One of his most notable acts as Lord Provost was commissioning John Ainslie to map Edinburgh. He was portrayed with Bailie John Lothian by John Kay around 1781.

He broke his partnership with Robert Allan and set up as a merchant in Leith. He later returned to Edinburgh as a spirit dealer. In later life he is often shown as David Stewart. He ran David Stewart & Co at Giles Street in Leith.

From 1815 he lived with his son-in-law at Gretna Hall near Annan in Dumfriesshire.

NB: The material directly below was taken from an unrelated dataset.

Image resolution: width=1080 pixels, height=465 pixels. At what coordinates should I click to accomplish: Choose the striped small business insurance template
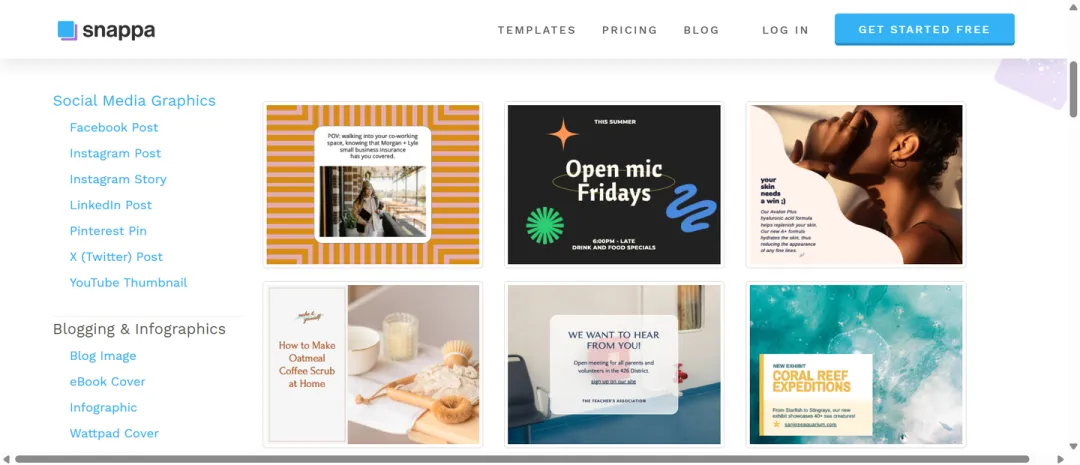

He died on 19 May 1824. He is buried in St Cuthbert's Churchyard off Princes Street in central Edinburgh. The grave lies in the extreme south-east corner of the raised section to the south-west of the church.

==Family==

He was married to Anne Fordyce (1738-1820) daughter of Robert Fordyce of Aberdeen. They had sixteen children of whom seven survived into adulthood.

His elder brother John Steuart (1712-1785) inherited the Dalguise estate.

His daughter Janet Harriet Steuart (1786-1863) married Robert Anderson of Eskbank.